That small antenna (a few thousand meters long and a thousand meters high,
in some cases, like the one strung across a fjord in Norway, or the one
across a canyon on Kauai..) isn't a very efficent radiator, so you need a
lot of watts into the antenna to radiate just a few into the air/earth.
Do a web search for Omega Navigation Transmitter to turn up some
interesting stuff. Compared to these guys, we in the TC business are mere
pikers.
And, compared to AM radio broadcasters at 500-1500 kHz, we are also feeble:
A whole web page about WLW..http://www.ominous-valve-dot-com/wlw.html - "...

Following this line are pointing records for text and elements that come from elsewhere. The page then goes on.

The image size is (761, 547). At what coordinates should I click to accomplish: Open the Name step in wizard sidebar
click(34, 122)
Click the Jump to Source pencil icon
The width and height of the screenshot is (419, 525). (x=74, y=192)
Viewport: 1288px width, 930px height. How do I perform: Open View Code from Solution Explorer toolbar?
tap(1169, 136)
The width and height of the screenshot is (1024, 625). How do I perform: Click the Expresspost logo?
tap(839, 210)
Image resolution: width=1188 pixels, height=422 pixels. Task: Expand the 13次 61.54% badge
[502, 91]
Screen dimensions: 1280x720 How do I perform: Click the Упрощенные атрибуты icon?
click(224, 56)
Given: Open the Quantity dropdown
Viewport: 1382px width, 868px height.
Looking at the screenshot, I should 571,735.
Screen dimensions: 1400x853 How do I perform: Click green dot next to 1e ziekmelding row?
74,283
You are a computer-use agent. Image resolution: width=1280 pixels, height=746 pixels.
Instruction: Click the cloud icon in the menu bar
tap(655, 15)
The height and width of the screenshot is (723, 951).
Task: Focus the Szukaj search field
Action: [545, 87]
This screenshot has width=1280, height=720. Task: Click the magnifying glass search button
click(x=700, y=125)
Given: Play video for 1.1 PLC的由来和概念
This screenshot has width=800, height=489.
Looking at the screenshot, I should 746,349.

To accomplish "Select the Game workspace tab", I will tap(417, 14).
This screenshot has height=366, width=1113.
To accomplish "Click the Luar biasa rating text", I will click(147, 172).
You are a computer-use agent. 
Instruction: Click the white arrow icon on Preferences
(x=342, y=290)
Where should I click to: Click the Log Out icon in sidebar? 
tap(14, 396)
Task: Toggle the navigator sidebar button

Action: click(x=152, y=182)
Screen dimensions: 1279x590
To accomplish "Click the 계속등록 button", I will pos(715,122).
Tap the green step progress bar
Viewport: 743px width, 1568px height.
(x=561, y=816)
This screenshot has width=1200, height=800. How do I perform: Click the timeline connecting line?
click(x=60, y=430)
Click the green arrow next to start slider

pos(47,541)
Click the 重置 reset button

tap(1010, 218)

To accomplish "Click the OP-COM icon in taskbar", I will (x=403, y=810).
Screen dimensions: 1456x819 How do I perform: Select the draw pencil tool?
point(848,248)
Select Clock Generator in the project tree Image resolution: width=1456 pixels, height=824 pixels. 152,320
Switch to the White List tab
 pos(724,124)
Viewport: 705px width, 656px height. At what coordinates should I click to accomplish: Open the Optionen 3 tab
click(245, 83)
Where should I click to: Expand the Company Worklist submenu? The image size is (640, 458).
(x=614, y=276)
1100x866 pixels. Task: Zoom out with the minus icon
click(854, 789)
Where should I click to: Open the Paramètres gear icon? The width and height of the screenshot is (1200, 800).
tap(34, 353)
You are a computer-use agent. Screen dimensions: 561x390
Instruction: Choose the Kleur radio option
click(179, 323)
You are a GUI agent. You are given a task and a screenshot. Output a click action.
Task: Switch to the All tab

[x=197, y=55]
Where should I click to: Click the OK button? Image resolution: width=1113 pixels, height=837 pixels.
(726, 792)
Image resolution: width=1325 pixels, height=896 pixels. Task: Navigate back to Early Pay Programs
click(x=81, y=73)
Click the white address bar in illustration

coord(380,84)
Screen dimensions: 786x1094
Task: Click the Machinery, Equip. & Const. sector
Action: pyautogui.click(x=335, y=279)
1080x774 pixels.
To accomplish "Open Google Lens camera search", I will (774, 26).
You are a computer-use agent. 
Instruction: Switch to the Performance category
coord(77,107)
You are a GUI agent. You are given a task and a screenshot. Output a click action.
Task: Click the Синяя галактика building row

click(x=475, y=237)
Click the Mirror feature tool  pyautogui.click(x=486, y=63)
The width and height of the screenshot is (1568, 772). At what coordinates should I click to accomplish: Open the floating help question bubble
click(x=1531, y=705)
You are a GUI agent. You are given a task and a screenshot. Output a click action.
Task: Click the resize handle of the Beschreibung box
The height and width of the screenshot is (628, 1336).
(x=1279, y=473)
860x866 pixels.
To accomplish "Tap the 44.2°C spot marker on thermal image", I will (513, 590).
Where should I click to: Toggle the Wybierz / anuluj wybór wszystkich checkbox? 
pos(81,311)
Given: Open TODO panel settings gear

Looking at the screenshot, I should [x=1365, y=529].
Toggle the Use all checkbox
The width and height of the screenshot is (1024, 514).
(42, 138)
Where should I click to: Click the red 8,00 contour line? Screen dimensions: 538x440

Transmitter logs were pretty exciting reading, telling of antenna-house
fires, hurried repairs on still-dangerous circuits, and rushed replacement
of various melted or exploded parts." (sounds like tesla coiling to me...)
http://www.oldradio-dot-com/archives/hardware/WE320A.htm has a description of
the mighty WE320A, which some of you may covet for that truly big tube
coil..18 kV-at- 15 amps on the plate.
"Continental Electronics has delivered AM transmitters at the 2 Megawatt
level to the broadcasting organizations of several countries. It is
reported that several fought a tendency for this level of RF power to melt
and fuse the insulators and sand around the tower."
"Longwave - Radio Luxembourg is said to run a 2 Megawatt transmitter on
this band."
Getting closer to typical tesla coil frequencies:
According to WRTH-2000 the following stations transmit on 153 kHz:
Bechar, Algeria 1,000 kW
Bod, Romania 1,200 kW
Donebach, Germany 500 kW
Taldom, Russia 300 kW
Ufa, Russia 300 kW
Komsomolsk, Russia 1,200 kW
Ashgabat, Turkmenistan 500 kW
And of course, though most of these use tubes, there are some solid state
transmitters in this power class:
"s2one specializes in DTV, but we also have expertise in analog TV and
radio servicing. In fact, our past work history includes servicing the
world's first solid state, 1 megawatt AM transmitter."